Estados Unidos.— En un episodio que ilustra la criminalización cotidiana de la migración, agentes del Servicio de Inmigración y Control de Aduanas comieron tranquilamente en un restaurante mexicano y horas después regresaron para arrestar a parte del personal que ahí trabajaba, en la ciudad de Willmar.

Testimonios coinciden en que, durante la tarde, los agentes acudieron al restaurante familiar El Tapatío como clientes. El ambiente cambió por la noche: tras el cierre del local, tres trabajadores fueron detenidos en las inmediaciones de una escuela y una iglesia, luego de ser seguidos por los agentes. Vecinos que presenciaron el operativo increparon a los oficiales, denunciando el carácter intimidatorio del arresto.

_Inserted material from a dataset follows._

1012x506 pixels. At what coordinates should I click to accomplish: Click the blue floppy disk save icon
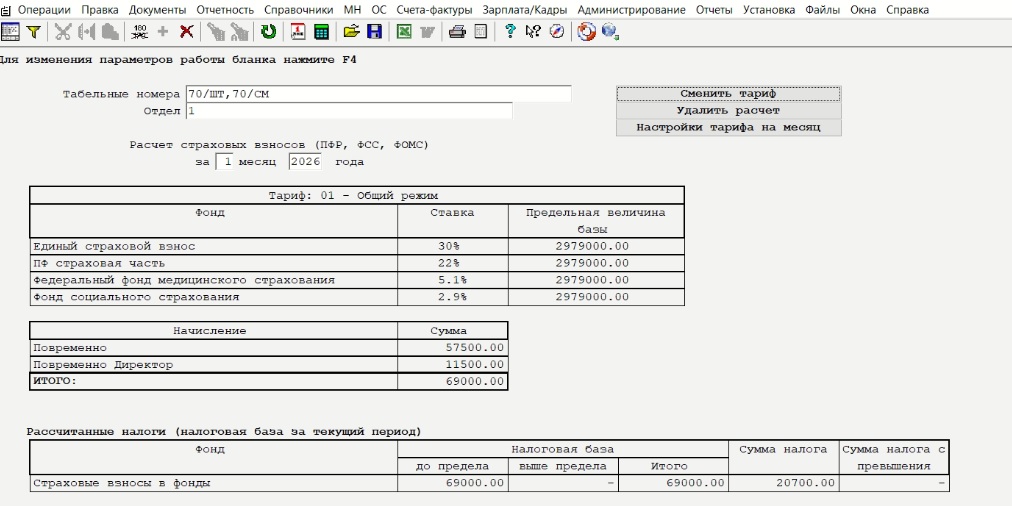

Una práctica que siembra miedo

No se ha informado públicamente quiénes fueron detenidos ni el motivo específico. Lo que sí quedó claro fue el impacto inmediato: trabajadores asustados, comunidad movilizada y un mensaje inequívoco para el resto de los migrantes—ir a trabajar no garantiza seguridad.

Willmar es una ciudad donde una parte significativa de la población es latina y sostiene buena parte de la economía local, particularmente en servicios y alimentos. Operativos de este tipo rompen la confianza comunitaria y profundizan el temor en lugares que, hasta hace poco, eran considerados espacios seguros.


No es un caso aislado

En días recientes, otros restaurantes mexicanos en Minnesota cerraron temporalmente tras la presencia de ICE, incluso sin detenciones. En al menos un caso, un trabajador con estatus legal fue detenido tras ser esperado en un estacionamiento, lo que llevó al cierre del negocio. El patrón se repite: presión, miedo y daño económico a pequeñas empresas que dependen de mano de obra migrante.


El trasfondo político

Más allá de la legalidad puntual de cada caso, la escena revela una política que normaliza la cacería en espacios laborales, convierte la comida compartida en vigilancia previa y deja a comunidades enteras en estado de alerta permanente. La migración se administra con escarnios y operativos, no con derechos.

La pregunta que queda abierta es incómoda pero necesaria:
¿qué tipo de sociedad acepta que quien te sirve la comida pueda ser detenido horas después por el mismo Estado que regula ese trabajo?